Bei der Herstellung von hochintegrierten elektronischen Schaltkreisen sind Laser in Verbindung mit lithographischen Verfahren unentbehrlich geworden. Ebenso lassen sich Laser aber auch direkt zur Strukturierung von Bauelementen oder zur Nachbearbeitung von Oberflächen heranziehen. Abhängig von den Materialien sowie den jeweiligen Eigenschaften der verwendeten Laser, die sich in ihrer Wellenlänge (vom fernen Infrarot über das sichtbare Spektrum bis in den UV-Bereich) ebenso wie in ihrer Betriebsart (kontinuierlicher oder gepulster Betrieb) unterscheiden können, sind sehr unterschiedliche Wirkungen bei der Bestrahlung zu beobachten, die sich von einer einfachen Erwärmung, dem Aufschmelzen eines lokalen Bereichs, der Verdampfung von Material bis zum quasi explosionsartigen Ablösen sehr dünner Schichten (Ablation) erstrecken können.

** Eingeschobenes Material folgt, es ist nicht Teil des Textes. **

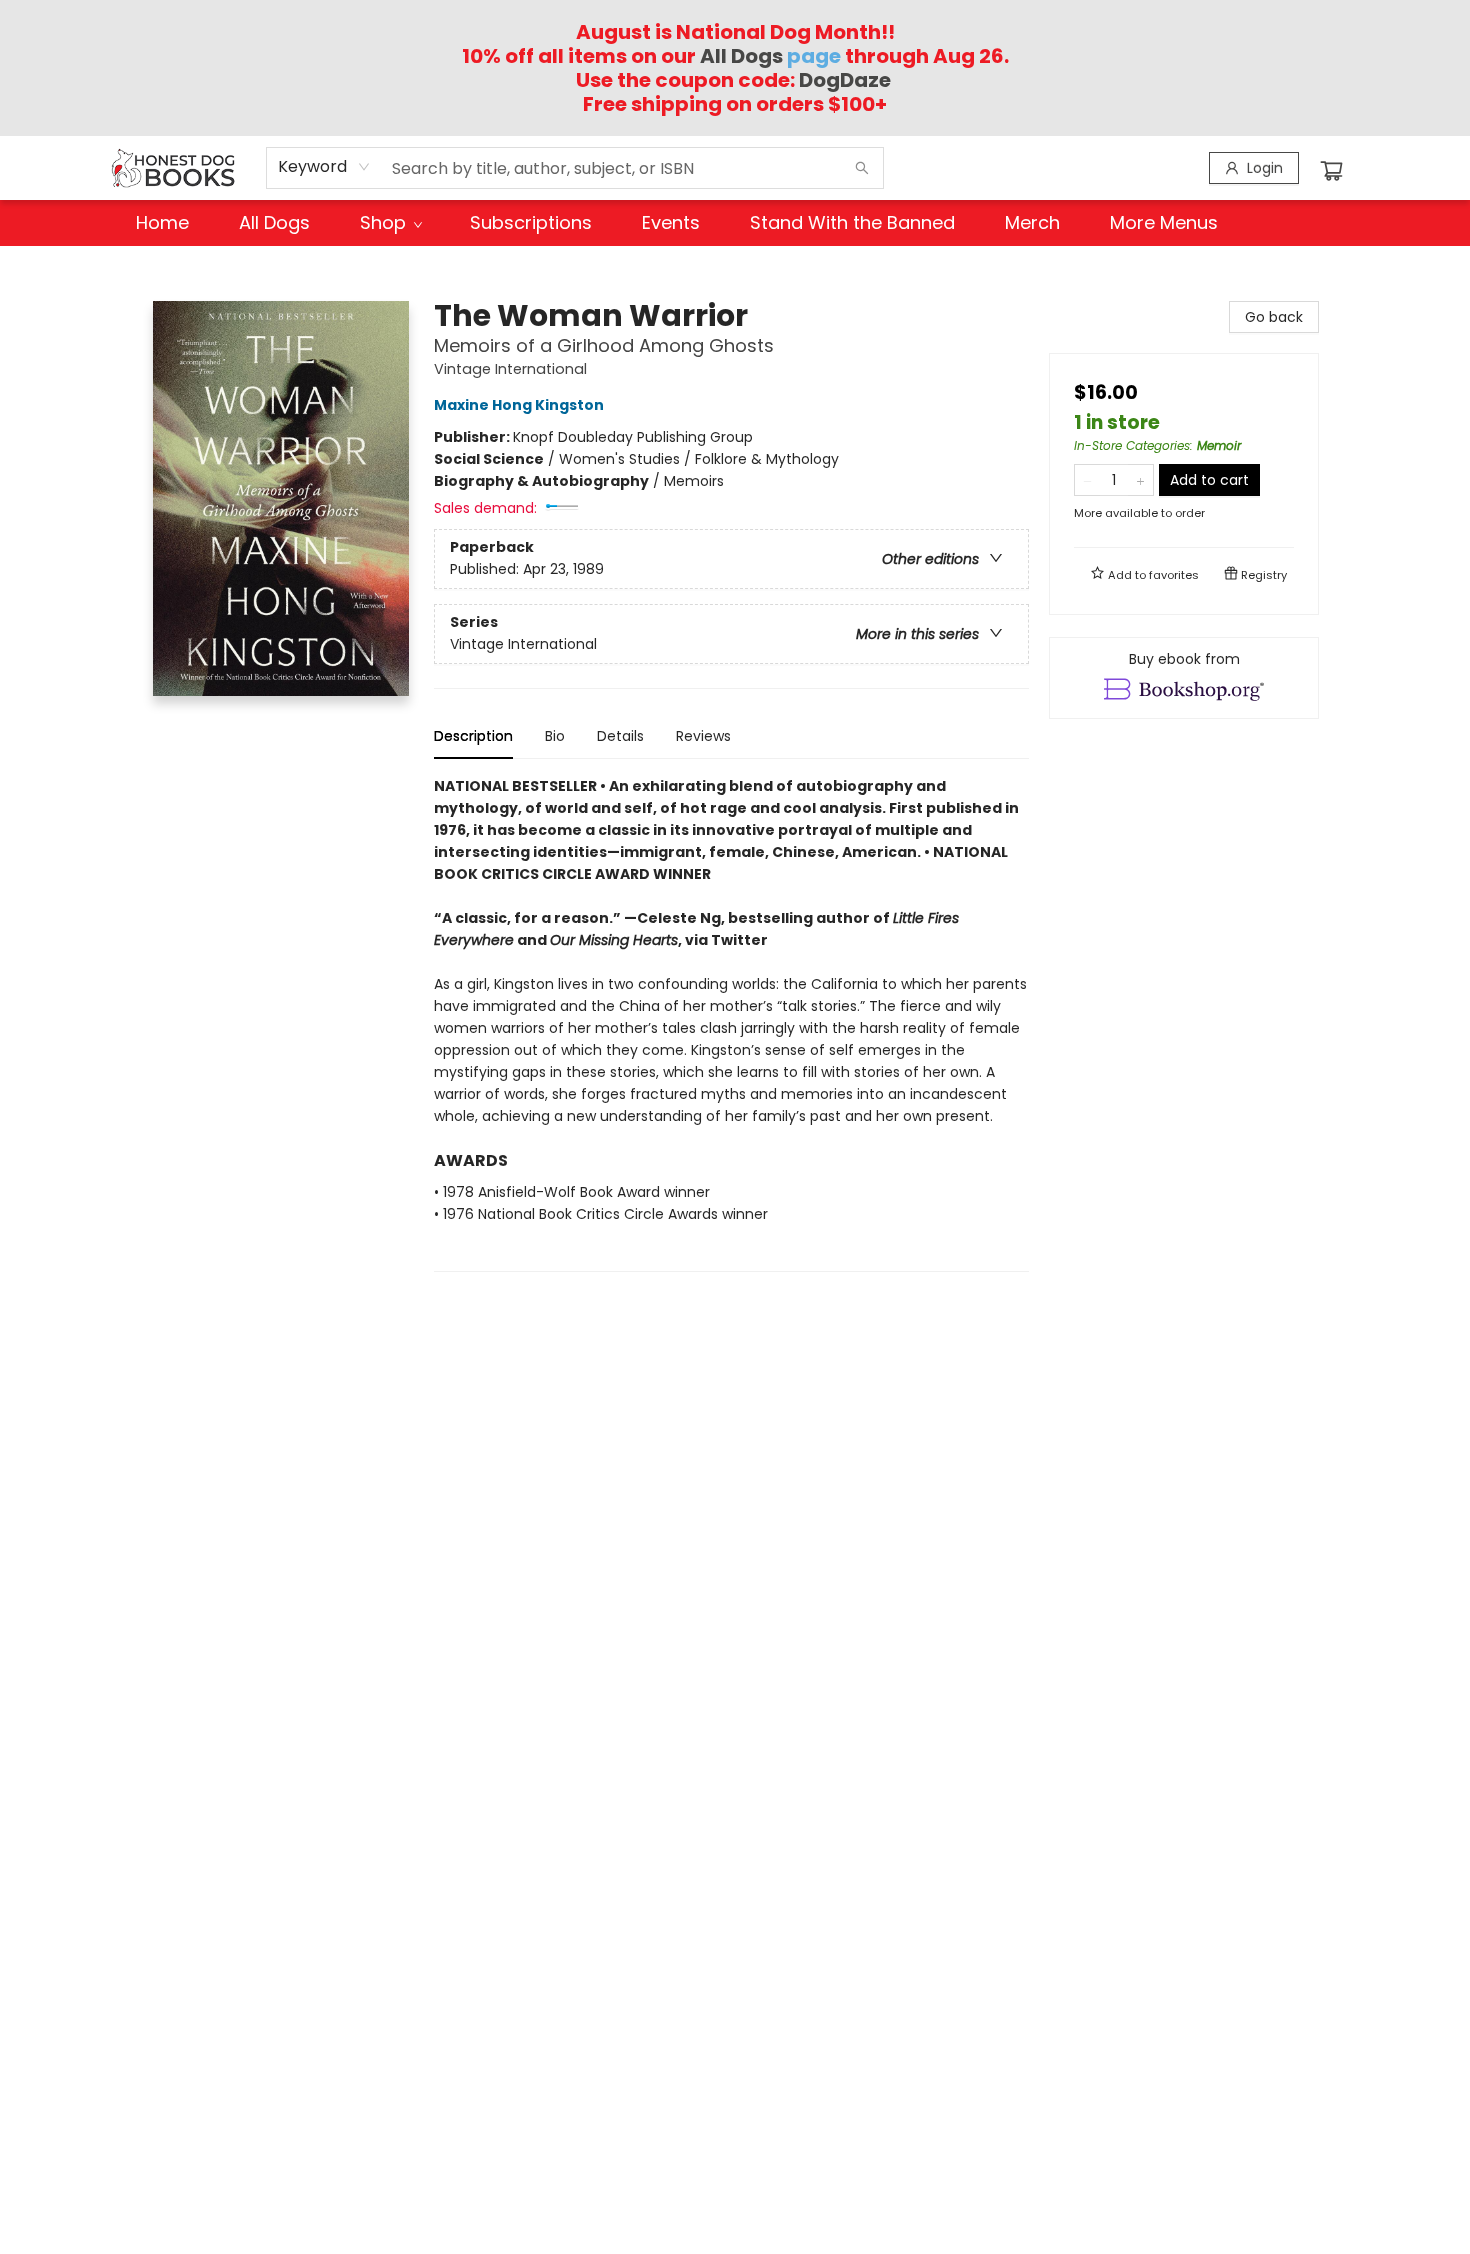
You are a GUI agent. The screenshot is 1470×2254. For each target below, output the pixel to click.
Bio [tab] (555, 736)
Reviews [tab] (703, 736)
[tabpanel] (731, 1023)
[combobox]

Insbesondere die Ablation ermöglicht einen sehr kontrollierten und lokalisierten Abtrag von einzelnen Lagen, ohne dass es zu einer erhöhten thermischen Belastung von angrenzenden oder darunter liegenden Schichten kommt. Die Vorraussetzung dafür, dass sich bevorzugt dieser Prozess ausbildet, ist die Einkopplung von möglichst kurzen, sehr intensiven Laserpulsen mit Wellenlängen bevorzugt im ultravioletten Spektralbereich.
Ein Spezialfall der Strukturierung bzw. Laserbearbeitung ist die Präparation oder Reinigung von Oberflächen im Rahmen eines Herstellungs- oder Prozessablaufs. So wirken sich Schmutz, Staub oder Feuchtigkeit bei der Fertigung von Schaltkreisen oder optischen Komponenten besonders störend aus und können zur Funktionsunfähigkeit dieser Bauelemente führen. Die bisherigen Laserreinigungssysteme sind allerdings i.a. darauf ausgerichtet, die oberste Schicht einer Oberfläche vollständig zu entfernen, um anhaftende Verschmutzungen oder Lackschichten abtragen und dann eine neue Versiegelung der Oberfläche vornehmen zu können.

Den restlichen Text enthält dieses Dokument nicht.